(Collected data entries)
□ □ □ □
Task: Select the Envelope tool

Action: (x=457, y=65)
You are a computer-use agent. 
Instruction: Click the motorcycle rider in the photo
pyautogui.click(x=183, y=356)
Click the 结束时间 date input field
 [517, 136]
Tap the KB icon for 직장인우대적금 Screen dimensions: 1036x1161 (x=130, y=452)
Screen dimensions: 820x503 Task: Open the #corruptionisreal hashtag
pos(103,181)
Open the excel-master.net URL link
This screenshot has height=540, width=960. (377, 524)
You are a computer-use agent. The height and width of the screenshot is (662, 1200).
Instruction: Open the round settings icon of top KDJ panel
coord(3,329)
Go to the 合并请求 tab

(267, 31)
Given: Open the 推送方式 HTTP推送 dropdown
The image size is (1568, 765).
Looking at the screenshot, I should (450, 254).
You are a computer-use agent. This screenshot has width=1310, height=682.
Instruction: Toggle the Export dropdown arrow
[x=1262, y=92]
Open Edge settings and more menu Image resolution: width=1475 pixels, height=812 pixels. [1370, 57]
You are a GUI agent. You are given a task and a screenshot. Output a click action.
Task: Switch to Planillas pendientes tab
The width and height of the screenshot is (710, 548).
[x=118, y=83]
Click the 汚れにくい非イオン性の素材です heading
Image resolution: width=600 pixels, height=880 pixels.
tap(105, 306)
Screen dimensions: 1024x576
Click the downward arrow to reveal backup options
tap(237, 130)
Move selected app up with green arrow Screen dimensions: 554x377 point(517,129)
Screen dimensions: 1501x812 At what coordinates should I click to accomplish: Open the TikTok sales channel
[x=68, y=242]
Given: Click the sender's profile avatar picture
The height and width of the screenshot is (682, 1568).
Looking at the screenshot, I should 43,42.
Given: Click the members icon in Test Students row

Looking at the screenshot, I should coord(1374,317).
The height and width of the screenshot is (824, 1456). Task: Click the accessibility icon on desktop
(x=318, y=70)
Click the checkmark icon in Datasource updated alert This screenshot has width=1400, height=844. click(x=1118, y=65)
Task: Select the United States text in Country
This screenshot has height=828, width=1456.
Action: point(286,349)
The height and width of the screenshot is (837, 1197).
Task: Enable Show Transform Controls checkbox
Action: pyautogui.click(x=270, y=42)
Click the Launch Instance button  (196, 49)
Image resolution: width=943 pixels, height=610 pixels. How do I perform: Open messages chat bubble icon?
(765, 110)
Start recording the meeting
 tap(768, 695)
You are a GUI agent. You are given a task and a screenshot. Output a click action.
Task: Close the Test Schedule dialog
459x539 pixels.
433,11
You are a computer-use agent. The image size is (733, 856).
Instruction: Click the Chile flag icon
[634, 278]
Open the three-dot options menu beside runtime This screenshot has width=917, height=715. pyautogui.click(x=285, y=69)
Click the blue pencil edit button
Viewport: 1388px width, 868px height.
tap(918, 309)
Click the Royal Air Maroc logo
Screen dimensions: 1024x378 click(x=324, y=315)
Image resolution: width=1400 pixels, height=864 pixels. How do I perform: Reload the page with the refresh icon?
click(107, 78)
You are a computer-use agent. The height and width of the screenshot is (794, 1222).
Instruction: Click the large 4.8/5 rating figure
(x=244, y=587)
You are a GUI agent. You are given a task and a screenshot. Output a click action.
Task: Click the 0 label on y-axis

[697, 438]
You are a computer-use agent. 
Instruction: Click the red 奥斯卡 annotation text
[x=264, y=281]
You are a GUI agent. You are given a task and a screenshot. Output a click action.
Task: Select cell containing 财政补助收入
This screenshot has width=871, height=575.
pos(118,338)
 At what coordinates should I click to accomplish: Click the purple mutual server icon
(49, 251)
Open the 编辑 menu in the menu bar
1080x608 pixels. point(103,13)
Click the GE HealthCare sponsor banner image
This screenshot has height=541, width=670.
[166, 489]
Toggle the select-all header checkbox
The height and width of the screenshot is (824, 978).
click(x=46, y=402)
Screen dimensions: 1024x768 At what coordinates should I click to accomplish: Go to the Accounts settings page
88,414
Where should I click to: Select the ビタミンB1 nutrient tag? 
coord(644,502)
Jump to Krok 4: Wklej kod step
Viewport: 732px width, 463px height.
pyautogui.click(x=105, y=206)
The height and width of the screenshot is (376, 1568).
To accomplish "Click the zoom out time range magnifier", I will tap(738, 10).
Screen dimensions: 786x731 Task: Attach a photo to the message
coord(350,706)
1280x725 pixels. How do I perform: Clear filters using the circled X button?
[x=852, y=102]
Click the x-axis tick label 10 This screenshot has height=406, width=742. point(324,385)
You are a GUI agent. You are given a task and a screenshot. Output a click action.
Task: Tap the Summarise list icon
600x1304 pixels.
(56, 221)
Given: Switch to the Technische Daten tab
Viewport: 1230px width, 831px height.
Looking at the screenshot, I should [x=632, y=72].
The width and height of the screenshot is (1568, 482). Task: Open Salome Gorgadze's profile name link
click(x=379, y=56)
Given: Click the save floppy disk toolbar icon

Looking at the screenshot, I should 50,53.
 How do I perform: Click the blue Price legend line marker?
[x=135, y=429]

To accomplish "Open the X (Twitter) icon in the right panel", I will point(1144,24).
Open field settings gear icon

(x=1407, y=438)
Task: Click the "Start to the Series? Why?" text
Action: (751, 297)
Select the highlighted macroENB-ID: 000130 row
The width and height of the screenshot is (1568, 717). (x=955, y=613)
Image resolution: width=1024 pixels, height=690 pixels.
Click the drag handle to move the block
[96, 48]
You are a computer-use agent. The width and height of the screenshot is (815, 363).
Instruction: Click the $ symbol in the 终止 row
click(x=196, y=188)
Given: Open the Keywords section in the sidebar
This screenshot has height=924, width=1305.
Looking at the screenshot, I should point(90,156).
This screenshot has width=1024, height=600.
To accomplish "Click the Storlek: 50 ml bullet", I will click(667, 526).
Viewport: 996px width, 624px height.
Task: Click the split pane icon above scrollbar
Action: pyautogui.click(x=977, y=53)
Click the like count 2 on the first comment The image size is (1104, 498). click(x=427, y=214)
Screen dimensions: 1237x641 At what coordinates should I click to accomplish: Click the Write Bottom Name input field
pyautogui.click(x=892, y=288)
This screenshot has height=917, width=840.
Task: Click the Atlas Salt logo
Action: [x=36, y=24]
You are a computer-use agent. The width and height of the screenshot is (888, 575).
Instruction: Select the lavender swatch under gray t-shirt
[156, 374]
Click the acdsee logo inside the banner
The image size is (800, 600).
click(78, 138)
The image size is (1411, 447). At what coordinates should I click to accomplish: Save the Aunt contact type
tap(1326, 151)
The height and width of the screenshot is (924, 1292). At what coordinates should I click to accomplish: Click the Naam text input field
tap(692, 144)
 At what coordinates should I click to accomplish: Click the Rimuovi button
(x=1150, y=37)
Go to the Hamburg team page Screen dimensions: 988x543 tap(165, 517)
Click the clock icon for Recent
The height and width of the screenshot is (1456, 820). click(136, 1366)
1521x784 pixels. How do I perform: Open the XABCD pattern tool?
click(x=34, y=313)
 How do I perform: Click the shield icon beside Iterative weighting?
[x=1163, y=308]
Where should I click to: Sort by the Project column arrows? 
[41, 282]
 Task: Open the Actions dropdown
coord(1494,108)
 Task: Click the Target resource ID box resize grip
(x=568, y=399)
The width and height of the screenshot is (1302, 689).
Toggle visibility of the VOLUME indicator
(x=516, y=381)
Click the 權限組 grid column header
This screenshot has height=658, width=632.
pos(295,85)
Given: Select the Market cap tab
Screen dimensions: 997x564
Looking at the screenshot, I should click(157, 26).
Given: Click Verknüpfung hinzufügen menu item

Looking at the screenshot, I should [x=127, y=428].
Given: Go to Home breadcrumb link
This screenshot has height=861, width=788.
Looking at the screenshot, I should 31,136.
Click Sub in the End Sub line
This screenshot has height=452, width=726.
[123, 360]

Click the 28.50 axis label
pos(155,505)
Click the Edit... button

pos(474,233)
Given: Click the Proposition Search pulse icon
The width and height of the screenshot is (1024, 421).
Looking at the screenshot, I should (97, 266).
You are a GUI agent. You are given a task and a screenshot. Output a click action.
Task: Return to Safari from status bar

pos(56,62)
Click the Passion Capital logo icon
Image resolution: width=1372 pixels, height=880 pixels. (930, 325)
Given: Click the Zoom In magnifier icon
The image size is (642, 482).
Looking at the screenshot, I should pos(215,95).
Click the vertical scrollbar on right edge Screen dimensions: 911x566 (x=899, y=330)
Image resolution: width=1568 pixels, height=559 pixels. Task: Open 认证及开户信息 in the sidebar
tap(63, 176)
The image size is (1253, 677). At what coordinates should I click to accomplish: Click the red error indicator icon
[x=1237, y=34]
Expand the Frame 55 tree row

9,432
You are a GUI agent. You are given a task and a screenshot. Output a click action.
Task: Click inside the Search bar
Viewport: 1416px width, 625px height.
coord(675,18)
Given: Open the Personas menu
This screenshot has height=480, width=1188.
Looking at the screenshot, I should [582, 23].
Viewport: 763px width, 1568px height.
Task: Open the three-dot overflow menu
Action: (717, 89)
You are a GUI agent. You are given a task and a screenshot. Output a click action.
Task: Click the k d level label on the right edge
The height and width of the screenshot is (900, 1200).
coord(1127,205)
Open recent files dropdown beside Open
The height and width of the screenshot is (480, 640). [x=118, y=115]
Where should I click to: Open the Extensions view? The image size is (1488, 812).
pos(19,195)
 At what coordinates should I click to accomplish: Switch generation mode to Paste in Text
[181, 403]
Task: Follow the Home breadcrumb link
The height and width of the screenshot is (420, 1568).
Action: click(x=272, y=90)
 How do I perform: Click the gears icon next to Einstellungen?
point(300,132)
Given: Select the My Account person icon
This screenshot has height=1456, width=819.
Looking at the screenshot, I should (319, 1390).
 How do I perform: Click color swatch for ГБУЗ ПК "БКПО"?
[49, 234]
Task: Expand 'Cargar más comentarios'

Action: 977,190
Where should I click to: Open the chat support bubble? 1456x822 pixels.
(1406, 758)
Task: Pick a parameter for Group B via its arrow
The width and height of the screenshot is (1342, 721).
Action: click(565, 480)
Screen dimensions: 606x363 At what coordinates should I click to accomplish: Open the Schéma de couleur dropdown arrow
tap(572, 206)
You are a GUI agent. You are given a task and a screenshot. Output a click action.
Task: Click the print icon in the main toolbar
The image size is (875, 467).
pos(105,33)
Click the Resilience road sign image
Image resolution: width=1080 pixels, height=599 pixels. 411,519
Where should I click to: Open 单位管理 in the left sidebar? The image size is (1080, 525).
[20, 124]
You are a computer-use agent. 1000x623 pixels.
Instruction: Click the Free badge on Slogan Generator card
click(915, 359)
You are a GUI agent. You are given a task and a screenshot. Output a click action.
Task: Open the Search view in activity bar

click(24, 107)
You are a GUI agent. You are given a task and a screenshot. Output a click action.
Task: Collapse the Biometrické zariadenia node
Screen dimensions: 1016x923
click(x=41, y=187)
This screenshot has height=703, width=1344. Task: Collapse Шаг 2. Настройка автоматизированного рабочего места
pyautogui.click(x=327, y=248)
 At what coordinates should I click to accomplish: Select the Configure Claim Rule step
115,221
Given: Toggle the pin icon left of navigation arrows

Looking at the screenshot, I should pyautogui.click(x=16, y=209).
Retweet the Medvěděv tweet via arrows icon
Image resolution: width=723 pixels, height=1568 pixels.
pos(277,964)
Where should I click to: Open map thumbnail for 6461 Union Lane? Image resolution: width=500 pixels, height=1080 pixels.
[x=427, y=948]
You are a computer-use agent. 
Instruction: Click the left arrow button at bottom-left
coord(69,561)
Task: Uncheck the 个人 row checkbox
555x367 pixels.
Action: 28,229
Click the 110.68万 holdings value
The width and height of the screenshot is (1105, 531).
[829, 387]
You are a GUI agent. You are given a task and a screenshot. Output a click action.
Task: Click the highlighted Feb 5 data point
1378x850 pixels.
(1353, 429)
□ □ □ □
Give back the records above exactly, limited to the lines between the one holding "How do I perform: Click color" and the one holding "Task: Pick a", inclusive.

- **Task response**:
 How do I perform: Click color swatch for ГБУЗ ПК "БКПО"?
[49, 234]
Task: Expand 'Cargar más comentarios'

Action: 977,190
Where should I click to: Open the chat support bubble? 1456x822 pixels.
(1406, 758)
Task: Pick a parameter for Group B via its arrow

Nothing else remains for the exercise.